═════ Source records ═════

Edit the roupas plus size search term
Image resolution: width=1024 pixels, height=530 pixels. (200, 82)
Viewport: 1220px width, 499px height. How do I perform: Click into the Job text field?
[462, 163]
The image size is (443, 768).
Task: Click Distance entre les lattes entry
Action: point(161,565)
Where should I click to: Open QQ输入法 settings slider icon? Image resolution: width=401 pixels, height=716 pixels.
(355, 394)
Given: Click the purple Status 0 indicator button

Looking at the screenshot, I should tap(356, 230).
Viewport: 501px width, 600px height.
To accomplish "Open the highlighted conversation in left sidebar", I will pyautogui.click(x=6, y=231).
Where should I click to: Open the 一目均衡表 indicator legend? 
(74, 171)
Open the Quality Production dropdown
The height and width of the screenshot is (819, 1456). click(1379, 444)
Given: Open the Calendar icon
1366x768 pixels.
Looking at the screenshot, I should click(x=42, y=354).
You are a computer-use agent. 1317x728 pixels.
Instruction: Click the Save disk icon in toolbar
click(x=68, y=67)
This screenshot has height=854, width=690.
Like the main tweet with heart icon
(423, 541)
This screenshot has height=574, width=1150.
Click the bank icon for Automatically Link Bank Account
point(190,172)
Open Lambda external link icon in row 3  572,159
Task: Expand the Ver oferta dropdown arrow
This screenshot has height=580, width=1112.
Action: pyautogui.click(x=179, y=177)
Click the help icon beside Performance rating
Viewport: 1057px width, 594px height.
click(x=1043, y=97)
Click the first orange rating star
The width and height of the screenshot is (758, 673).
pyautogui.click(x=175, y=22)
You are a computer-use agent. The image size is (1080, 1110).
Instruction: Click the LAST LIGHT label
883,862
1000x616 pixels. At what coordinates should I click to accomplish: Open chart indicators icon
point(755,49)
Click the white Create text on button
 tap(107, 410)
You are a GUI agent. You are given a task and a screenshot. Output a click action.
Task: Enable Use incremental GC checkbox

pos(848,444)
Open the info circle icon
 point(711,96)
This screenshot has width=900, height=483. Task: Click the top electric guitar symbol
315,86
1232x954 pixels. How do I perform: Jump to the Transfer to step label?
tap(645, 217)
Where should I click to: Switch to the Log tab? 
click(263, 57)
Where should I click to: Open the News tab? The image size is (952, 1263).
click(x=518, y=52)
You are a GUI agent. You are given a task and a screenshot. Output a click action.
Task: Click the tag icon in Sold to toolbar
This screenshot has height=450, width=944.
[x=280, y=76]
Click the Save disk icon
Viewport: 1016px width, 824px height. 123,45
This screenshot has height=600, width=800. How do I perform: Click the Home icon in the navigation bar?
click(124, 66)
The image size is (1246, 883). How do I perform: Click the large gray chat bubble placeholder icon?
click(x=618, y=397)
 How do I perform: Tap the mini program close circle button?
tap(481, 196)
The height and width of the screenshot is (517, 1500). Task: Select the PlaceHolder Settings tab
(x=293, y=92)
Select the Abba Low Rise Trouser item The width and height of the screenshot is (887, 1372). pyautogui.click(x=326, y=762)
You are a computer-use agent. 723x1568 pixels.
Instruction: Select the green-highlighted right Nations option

═════

**Work request:**
Each line above needs to be returned exactly as it is.

**Answer space:**
Edit the roupas plus size search term
Image resolution: width=1024 pixels, height=530 pixels. (200, 82)
Viewport: 1220px width, 499px height. How do I perform: Click into the Job text field?
[462, 163]
The image size is (443, 768).
Task: Click Distance entre les lattes entry
Action: point(161,565)
Where should I click to: Open QQ输入法 settings slider icon? Image resolution: width=401 pixels, height=716 pixels.
(355, 394)
Given: Click the purple Status 0 indicator button

Looking at the screenshot, I should tap(356, 230).
Viewport: 501px width, 600px height.
To accomplish "Open the highlighted conversation in left sidebar", I will pyautogui.click(x=6, y=231).
Where should I click to: Open the 一目均衡表 indicator legend? 
(74, 171)
Open the Quality Production dropdown
The height and width of the screenshot is (819, 1456). click(1379, 444)
Given: Open the Calendar icon
1366x768 pixels.
Looking at the screenshot, I should click(x=42, y=354).
You are a computer-use agent. 1317x728 pixels.
Instruction: Click the Save disk icon in toolbar
click(x=68, y=67)
This screenshot has height=854, width=690.
Like the main tweet with heart icon
(423, 541)
This screenshot has height=574, width=1150.
Click the bank icon for Automatically Link Bank Account
point(190,172)
Open Lambda external link icon in row 3  572,159
Task: Expand the Ver oferta dropdown arrow
This screenshot has height=580, width=1112.
Action: pyautogui.click(x=179, y=177)
Click the help icon beside Performance rating
Viewport: 1057px width, 594px height.
click(x=1043, y=97)
Click the first orange rating star
The width and height of the screenshot is (758, 673).
pyautogui.click(x=175, y=22)
You are a computer-use agent. The image size is (1080, 1110).
Instruction: Click the LAST LIGHT label
883,862
1000x616 pixels. At what coordinates should I click to accomplish: Open chart indicators icon
point(755,49)
Click the white Create text on button
 tap(107, 410)
You are a GUI agent. You are given a task and a screenshot. Output a click action.
Task: Enable Use incremental GC checkbox

pos(848,444)
Open the info circle icon
 point(711,96)
This screenshot has width=900, height=483. Task: Click the top electric guitar symbol
315,86
1232x954 pixels. How do I perform: Jump to the Transfer to step label?
tap(645, 217)
Where should I click to: Switch to the Log tab? 
click(263, 57)
Where should I click to: Open the News tab? The image size is (952, 1263).
click(x=518, y=52)
You are a GUI agent. You are given a task and a screenshot. Output a click action.
Task: Click the tag icon in Sold to toolbar
This screenshot has height=450, width=944.
[x=280, y=76]
Click the Save disk icon
Viewport: 1016px width, 824px height. 123,45
This screenshot has height=600, width=800. How do I perform: Click the Home icon in the navigation bar?
click(124, 66)
The image size is (1246, 883). How do I perform: Click the large gray chat bubble placeholder icon?
click(x=618, y=397)
 How do I perform: Tap the mini program close circle button?
tap(481, 196)
The height and width of the screenshot is (517, 1500). Task: Select the PlaceHolder Settings tab
(x=293, y=92)
Select the Abba Low Rise Trouser item The width and height of the screenshot is (887, 1372). pyautogui.click(x=326, y=762)
You are a computer-use agent. 723x1568 pixels.
Instruction: Select the green-highlighted right Nations option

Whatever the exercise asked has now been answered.